Figure centrale du roman, Léopold est une figure paradoxale. Meneur entre tous ses frères, directeur spirituel d'une communauté qui le voit comme un saint homme, il pourrait être qualifié d'illuminé, au sens premier du mot, détaché des basses tâches matérielles pourtant nécessaires à la gestion de son oeuvre. Son autorité, son charisme, cette part inébranlable qui font douter même les prêtres les plus orthodoxes, tel le père Aubry, il les tient de l'étude des textes, dont il fait une lecture radicale. Dieu, par exemple, est Amour, et s'Il est Tout, alors le Malin ne peut être, ni l'Enfer. L'humilité forcée que lui impose l'Église, en lui interdisant les quêtes auprès des fidèles, en fait le lointain descendant des Vaudois, des paysans allemands du seizième siècle, ou bien encore de Luther condamnant la richesse de l'Église. Sa foi, il la tient du dogme catholique, mais aussi de ce Vintras, personnage mystique, dont les transes hallucinées impressionnent l'auditoire. Léopold Baillard en est l'un des apôtres. Ainsi son aura de grand homme, de saint homme, s'oppose à cette seconde place, derrière Vintras, qu'il assume et revendique. Ainsi tire-t-il de sa relation épistolaire avec le prêtre normand une partie de sa consolation lorsqu'il est en exil à Londres durant cinq ans (l'autre partie de sa consolation provient du souvenir de Sion, ravivé par les échanges épistolaires avec son frère François). Apôtre et prophète en même temps, la seconde partie de son chemin est celle de la Passion. Battu, insulté, chassé par celles et ceux qu'il a baptisés, qu'il a communiés, par les enfants de ceux-ci - ainsi le petit-fils de son ami, à peine ordonné prêtre, qui lui demande de ne plus franchir la porte de sa maison -, il voit aussi les siens - à commencer par son frère, Quirin - le trahir, tel Pierre qui renie le Christ. Hérésiarque aux yeux de l'Église, il est celui qui, pourtant, restaura le culte de Sion par son amour pour ce lieu. le père Aubry le reconnaîtra lui-même. Sa foi, son amour, son humilité obligent même ses plus féroces adversaires. Pourtant, c'est bien lui, Léopold Baillard, qui abjure quelques instants avant sa mort. Victoire de l'Église, défaite de l'hérésie ; mais quelle est cette hérésie qui célèbre Dieu, qui restaure la foi des fidèles, qui épouse le message christique d'amour et de pauvreté ?
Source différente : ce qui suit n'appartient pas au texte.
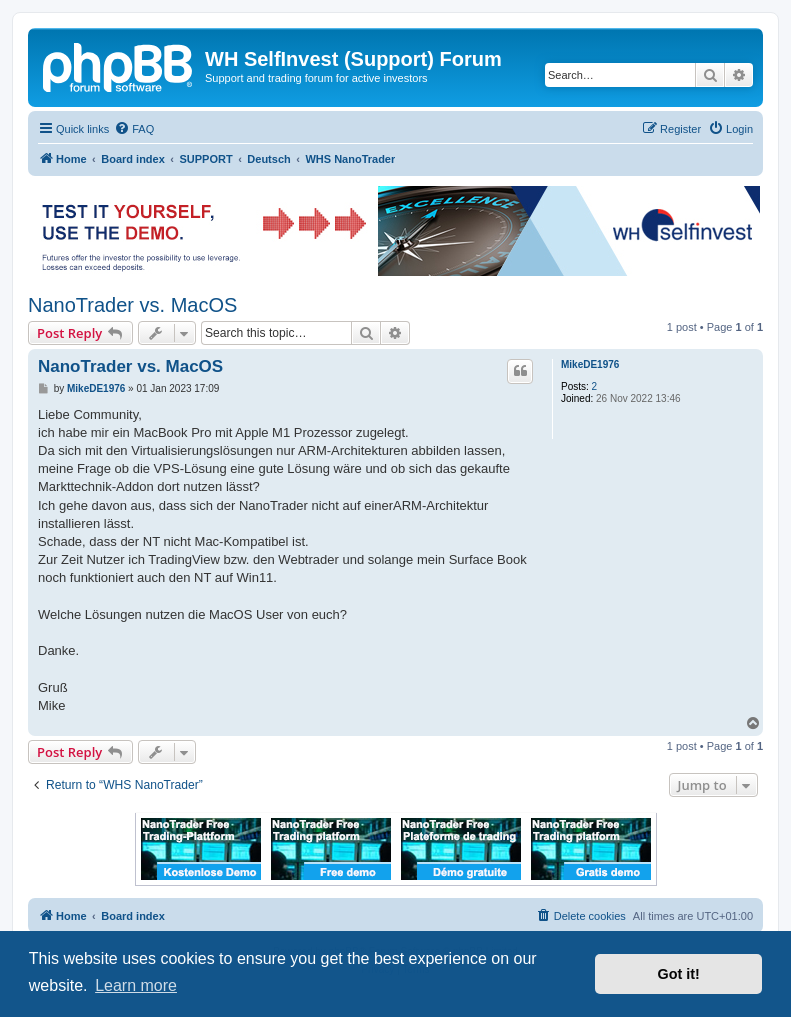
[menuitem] (134, 129)
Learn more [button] (136, 985)
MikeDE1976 (590, 364)
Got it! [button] (679, 974)
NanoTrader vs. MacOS (132, 305)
En bien des points, l'histoire de ces frères est édifiante. Elle dit beaucoup du fait religieux en France, au dix-neuvième siècle. Elle dit d'abord le besoin de foi des populations paysannes, que la liturgie des Baillard stimule et enthousiasme. L'Église, cependant, conserve un très fort pouvoir, particulièrement visible lorsque l'excommunication est prononcée, et qu'alors se déchaînent contre les frères ces violences, hélas bien humaines, et que ne viennent pas tempérer ces hommes qui se disent de foi et qui disent propager un message d'amour. Oubliées les bonnes oeuvres des frères et des soeurs de la communauté. Pourtant, c'est bien encouragés qu'ils cultivèrent la terre et les âmes. Car, comme la terre a besoin d'eau, l'âme, probablement, a besoin d'un secours spirituel. Cette dimension, qu'on pourrait dire religieuse, mais qui en réalité transcende les époques et les dieux qu'on a célébrés sur cette antique terre gauloise (Barrès fait remonter le culte sur la colline aux anciens Celtes, et il compare les oblats du père Aubry aux légionnaires romains qui s'attaquèrent aux Gaulois), traverse le roman et parle d'autant plus à notre époque qu'elle a majoritairement disparu. L'Église, on le voit, qu'elle soit officielle ou hérésiarque, détient un rôle central dans les communautés paysannes. Elle structure la vie des hommes et des femmes, les éduque, les console dans les moments de grande peine (ainsi l'invasion prussienne de 1870). Lire La colline inspirée, c'est aussi retrouver le quotidien de nos aïeux, dont la vie se déroulait dans un cadre géographique et spirituel absolument défini, voire rigide, dont les limites étaient rarement dépassées.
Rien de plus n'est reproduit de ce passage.